EXTRACTED TEXT —
▼

Sunday, August 3, 2008

Women and Men

I feel like on this trip, I only got an introduction to the status of women in India. It feels very different than in Africa. In the African countries I have been to, life is very hard for women, but it is easy to connect as most will smile back if you smile or say hello. In India, half the time you just didn't see the women (in businesses, stores, hotels, etc) and when you did, many either didn't look at you, or stared at you but did not return your smile (a few did). There were other more private settings where I met women (in the wedding, in the haveli), and the interactions were warm and personal, but I felt that these opportunities were rare. For the most part, the women seem invisible. I need to ask Anita more about this, because I was only there for 2 weeks, and I was on the tourist trail, so maybe that affected my experience.

The interactions with men were strange, too. In other countries, there is a chivalry I never noticed until I realized it was missing in India. I am no damsel-in-distress, but I appreciate the respect implied when someone helps me lift my bag out of a trunk, or hands me something I dropped, or offers polite directions when I ask. Traveling alone, as a woman, sometimes engenders more respect or sympathy from people - the most recent example that comes to mind is Uganda, where scores of Ugandan people went out of their way to help me determine my bus stop or race to catch a plane or prevent me from getting cheated by a moto driver. And so even though it is nerve-wracking to be alone and female sometimes, I am surprised by how many people are willing to help me.

In India, things were a little different. I did find help or sympathy at times, but I found it to be less frequent, and usually only when I requested it. Rickshaw drivers did not help me with my bag - not that I need it, but it is a nice gesture. In interacting with men, I sometimes found a veneer of contempt. Once, on the train, I accidentally dropped my ticket onto the floor from the upper bunk. The four businessmen sitting on lower bunks below looked up at me scowling. Three did not move, and one reluctantly picked it up, turned his head in the opposite direction and handed it to me without looking at me again. It was such a strange interaction.

▲

PARTS OF THE EXERCISE —
**a)** In the travel post, which country is given as the most recent example of people going out of their way to help?
**b)** Translate this sentence from the travel post into Spanish: "Rickshaw drivers did not help me with my bag - not that I need it, but it is a nice gesture."
**c)** Reproduce the part of the travel post that opens with the words containing "In India, things" and closes with "a strange interaction.".

Dataset excerpts —
▼

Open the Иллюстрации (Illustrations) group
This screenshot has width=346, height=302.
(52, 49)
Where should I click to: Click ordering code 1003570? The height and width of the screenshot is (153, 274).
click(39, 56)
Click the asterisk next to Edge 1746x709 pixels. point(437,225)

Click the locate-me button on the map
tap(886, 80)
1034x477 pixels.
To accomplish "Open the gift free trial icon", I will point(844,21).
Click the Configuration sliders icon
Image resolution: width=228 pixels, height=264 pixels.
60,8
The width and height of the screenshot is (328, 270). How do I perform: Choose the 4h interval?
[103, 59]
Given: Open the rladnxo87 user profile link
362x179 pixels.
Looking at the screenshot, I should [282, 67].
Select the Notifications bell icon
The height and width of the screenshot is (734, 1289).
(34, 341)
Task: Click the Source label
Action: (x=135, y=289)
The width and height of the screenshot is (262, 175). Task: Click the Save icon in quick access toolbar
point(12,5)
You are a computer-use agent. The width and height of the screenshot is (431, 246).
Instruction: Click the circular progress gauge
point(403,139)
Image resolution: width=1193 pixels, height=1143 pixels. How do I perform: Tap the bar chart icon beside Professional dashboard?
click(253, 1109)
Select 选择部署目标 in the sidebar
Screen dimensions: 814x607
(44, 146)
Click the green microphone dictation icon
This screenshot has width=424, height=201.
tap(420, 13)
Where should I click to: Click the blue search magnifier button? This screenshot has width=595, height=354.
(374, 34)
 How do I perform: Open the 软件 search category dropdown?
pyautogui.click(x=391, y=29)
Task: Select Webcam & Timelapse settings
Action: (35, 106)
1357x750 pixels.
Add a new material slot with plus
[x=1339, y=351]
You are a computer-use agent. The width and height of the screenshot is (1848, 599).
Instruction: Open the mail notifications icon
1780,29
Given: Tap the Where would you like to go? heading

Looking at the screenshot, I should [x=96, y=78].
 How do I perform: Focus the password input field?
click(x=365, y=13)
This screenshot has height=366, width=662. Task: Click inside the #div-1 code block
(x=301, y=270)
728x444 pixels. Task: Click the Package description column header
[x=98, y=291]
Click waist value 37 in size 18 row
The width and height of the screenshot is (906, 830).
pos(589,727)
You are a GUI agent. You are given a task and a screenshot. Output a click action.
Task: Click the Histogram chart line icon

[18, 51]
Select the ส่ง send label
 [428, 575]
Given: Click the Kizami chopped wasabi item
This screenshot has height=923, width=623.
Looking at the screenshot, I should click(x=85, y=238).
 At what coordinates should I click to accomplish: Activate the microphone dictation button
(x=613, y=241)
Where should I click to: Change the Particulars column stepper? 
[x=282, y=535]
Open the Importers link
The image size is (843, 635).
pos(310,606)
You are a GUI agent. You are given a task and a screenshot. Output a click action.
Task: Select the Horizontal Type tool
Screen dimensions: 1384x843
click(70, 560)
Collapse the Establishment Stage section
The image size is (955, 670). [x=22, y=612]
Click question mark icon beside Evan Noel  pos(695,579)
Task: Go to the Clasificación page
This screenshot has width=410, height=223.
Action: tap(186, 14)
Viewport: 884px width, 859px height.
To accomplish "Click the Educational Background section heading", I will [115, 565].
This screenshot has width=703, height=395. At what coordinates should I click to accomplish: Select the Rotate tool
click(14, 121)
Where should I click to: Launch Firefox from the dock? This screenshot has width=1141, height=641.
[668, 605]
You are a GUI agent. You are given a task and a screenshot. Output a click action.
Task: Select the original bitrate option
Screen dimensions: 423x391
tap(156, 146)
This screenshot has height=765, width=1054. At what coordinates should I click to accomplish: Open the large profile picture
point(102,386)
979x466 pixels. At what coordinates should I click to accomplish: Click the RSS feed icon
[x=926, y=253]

▲

YOUR RESPONSES —
**a)** Uganda

**b)** Los conductores de rickshaw no me ayudaron con mi bolsa; no es que lo necesite, pero es un gesto amable.

**c)**
In India, things were a little different. I did find help or sympathy at times, but I found it to be less frequent, and usually only when I requested it. Rickshaw drivers did not help me with my bag - not that I need it, but it is a nice gesture. In interacting with men, I sometimes found a veneer of contempt. Once, on the train, I accidentally dropped my ticket onto the floor from the upper bunk. The four businessmen sitting on lower bunks below looked up at me scowling. Three did not move, and one reluctantly picked it up, turned his head in the opposite direction and handed it to me without looking at me again. It was such a strange interaction.